II. Kinerja: Akurasi dan stabilitas adalah kuncinya
Indikator Akurasi
Akurasi pemosisian/Pengulangan: Prioritaskan model dengan akurasi pemosisian Kurang dari atau sama dengan 0,008mm dan kemampuan pengulangan Kurang dari atau sama dengan 0,005mm (dideteksi menggunakan interferometer laser);
Runout spindel: Runout radial spindel Kurang dari atau sama dengan 0,003 mm untuk memastikan kualitas permukaan mesin.
Kekakuan Struktural
Bahan Tempat Tidur: Tempat tidur besi cor (misalnya, HT300) lebih disukai karena ketahanannya terhadap guncangan yang kuat; hindari tempat tidur las pelat baja tipis (kekakuan buruk);
Struktur Spindel: Dudukan alat BT40/BT50 (BT50 memiliki kekakuan yang lebih tinggi dan cocok untuk pemotongan tugas berat; BT40 cocok untuk pemesinan tugas sedang dan ringan).
AKU AKU AKU. Kepraktisan: Efisiensi dan Biaya Pemeliharaan
Konfigurasi Majalah Alat
Jenis Majalah Alat: Majalah alat jenis-topi (biaya rendah, cocok untuk produksi batch kecil hingga menengah) atau majalah alat jenis rantai-(penggantian alat cepat, cocok untuk produksi batch besar);
Kapasitas Majalah Alat: Pilih berdasarkan jumlah alat yang biasa digunakan (misalnya, Lebih dari atau sama dengan 24 alat untuk pemrosesan cetakan, Lebih dari atau sama dengan 16 alat untuk bagian umum).
Sistem Pengendalian
Sebaiknya pilih sistem umum (misalnya, FANUC, Siemens, Mitsubishi) karena pengoperasiannya yang-mudah digunakan, tingkat kegagalan yang rendah, dan dukungan-purnajual yang komprehensif;
Fungsi: Harus mendukung fungsi praktis seperti pemrograman makro, kompensasi alat, dan deteksi online.
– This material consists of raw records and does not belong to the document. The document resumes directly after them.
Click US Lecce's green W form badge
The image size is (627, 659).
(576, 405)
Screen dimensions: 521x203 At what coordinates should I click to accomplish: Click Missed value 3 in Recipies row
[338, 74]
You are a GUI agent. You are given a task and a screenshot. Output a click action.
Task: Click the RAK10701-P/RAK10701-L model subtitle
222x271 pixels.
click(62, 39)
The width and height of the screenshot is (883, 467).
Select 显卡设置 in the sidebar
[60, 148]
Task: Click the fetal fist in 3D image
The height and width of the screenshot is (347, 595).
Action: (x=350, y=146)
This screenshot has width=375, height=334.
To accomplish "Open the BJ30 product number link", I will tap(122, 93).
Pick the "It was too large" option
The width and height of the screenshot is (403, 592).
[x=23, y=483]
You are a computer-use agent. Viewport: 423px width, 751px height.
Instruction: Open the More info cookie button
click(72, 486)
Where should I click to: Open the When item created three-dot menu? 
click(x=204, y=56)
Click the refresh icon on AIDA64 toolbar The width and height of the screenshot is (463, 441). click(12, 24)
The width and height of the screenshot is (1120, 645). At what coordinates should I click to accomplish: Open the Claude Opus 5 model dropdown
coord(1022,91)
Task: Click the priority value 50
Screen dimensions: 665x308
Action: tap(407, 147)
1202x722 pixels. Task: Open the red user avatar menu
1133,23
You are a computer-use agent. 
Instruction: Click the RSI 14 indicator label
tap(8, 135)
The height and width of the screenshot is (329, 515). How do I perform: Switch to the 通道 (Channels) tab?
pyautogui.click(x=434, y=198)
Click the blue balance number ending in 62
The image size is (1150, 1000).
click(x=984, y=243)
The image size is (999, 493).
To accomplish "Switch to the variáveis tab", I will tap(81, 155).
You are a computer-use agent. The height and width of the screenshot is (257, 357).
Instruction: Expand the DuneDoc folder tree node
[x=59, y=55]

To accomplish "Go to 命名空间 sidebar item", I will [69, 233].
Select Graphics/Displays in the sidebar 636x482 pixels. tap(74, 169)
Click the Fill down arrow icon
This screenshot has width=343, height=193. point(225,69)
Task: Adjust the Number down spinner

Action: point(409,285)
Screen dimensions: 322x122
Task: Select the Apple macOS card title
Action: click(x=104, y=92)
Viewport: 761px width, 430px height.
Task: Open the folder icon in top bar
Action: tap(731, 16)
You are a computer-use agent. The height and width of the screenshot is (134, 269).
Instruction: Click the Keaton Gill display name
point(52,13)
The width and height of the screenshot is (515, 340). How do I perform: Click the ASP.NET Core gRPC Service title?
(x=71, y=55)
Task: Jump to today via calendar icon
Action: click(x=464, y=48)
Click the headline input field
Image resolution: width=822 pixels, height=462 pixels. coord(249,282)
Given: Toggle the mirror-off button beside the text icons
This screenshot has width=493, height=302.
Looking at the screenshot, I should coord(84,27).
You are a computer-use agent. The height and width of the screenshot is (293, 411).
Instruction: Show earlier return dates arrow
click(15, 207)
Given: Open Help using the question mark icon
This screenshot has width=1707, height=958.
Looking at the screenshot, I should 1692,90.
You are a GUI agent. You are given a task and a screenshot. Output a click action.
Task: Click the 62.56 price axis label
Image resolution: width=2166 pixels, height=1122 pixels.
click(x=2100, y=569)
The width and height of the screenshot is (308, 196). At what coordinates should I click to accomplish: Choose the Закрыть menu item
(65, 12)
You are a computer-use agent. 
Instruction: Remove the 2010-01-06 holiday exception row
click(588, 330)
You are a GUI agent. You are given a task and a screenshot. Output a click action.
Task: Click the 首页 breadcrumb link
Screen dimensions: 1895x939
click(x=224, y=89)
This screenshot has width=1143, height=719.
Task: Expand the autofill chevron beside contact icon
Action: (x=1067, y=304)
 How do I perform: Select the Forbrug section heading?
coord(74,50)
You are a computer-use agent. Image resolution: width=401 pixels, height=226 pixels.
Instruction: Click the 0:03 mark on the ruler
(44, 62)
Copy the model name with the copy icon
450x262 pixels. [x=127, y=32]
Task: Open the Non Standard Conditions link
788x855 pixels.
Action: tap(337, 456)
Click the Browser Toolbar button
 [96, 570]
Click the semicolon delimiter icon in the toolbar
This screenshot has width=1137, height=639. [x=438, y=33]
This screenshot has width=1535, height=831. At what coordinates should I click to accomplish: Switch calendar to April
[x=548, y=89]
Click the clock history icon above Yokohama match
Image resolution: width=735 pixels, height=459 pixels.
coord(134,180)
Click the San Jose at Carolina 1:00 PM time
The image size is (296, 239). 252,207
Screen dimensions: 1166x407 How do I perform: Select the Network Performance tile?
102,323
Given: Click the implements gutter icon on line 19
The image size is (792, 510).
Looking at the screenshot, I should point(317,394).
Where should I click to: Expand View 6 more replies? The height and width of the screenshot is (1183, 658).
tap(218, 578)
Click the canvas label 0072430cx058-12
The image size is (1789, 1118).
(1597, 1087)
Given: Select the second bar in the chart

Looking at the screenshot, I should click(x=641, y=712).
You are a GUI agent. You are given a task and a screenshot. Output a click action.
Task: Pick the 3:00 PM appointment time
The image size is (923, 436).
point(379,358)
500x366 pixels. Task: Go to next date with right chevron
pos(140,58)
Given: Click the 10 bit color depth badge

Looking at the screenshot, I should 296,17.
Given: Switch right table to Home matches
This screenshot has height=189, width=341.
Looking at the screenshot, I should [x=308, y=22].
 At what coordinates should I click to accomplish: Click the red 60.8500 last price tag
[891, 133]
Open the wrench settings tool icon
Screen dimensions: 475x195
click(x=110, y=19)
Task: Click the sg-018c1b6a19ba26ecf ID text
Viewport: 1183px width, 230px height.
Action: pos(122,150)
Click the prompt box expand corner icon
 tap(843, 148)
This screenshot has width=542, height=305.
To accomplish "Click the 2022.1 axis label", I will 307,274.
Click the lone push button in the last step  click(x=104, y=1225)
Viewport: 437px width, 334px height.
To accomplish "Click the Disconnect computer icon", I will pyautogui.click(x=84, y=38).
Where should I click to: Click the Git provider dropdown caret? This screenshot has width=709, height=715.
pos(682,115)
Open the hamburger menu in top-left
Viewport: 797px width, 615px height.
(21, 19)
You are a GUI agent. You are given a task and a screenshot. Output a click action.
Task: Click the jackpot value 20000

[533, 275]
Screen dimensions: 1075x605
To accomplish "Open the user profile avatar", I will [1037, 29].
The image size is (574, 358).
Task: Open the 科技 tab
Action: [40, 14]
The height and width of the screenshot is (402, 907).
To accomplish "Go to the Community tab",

Pemeliharaan dan-Layanan Purna Jual
Layanan Pabrikan: Konfirmasikan apakah pemasangan, commissioning, pelatihan, dan respons kesalahan 24 jam disediakan;
Pasokan Suku Cadang: Apakah suku cadang habis pakai (seperti oli rel pemandu dan bantalan spindel) dapat diperoleh dengan mudah untuk menghindari risiko waktu henti?
IV. Biaya: Menyeimbangkan Investasi Awal dan-Nilai Jangka Panjang
Jangan sembarangan memilih konfigurasi "{0}kelas atas".
Jika hanya memproses komponen baja biasa, tidak perlu memilih-spindel berkecepatan tinggi atau rel pemandu yang diimpor (meningkatkan biaya);
Penggunaan-Jangka Panjang (Lebih dari atau sama dengan 5 tahun): Prioritaskan-merek papan atas (seperti Taigun, Haiti, dan DMG MORI), karena merek tersebut memiliki nilai jual kembali yang tinggi dan tingkat kegagalan yang rendah.
Biaya Tersembunyi
Konsumsi Energi: Spindle berdaya-tinggi ( Lebih besar dari atau sama dengan 15kW) cocok untuk pemesinan-tugas berat, namun mengonsumsi lebih banyak energi;
Ruang Lantai: Pilih model berdasarkan ruang bengkel (pusat permesinan vertikal kecil menempati sekitar 3×4m).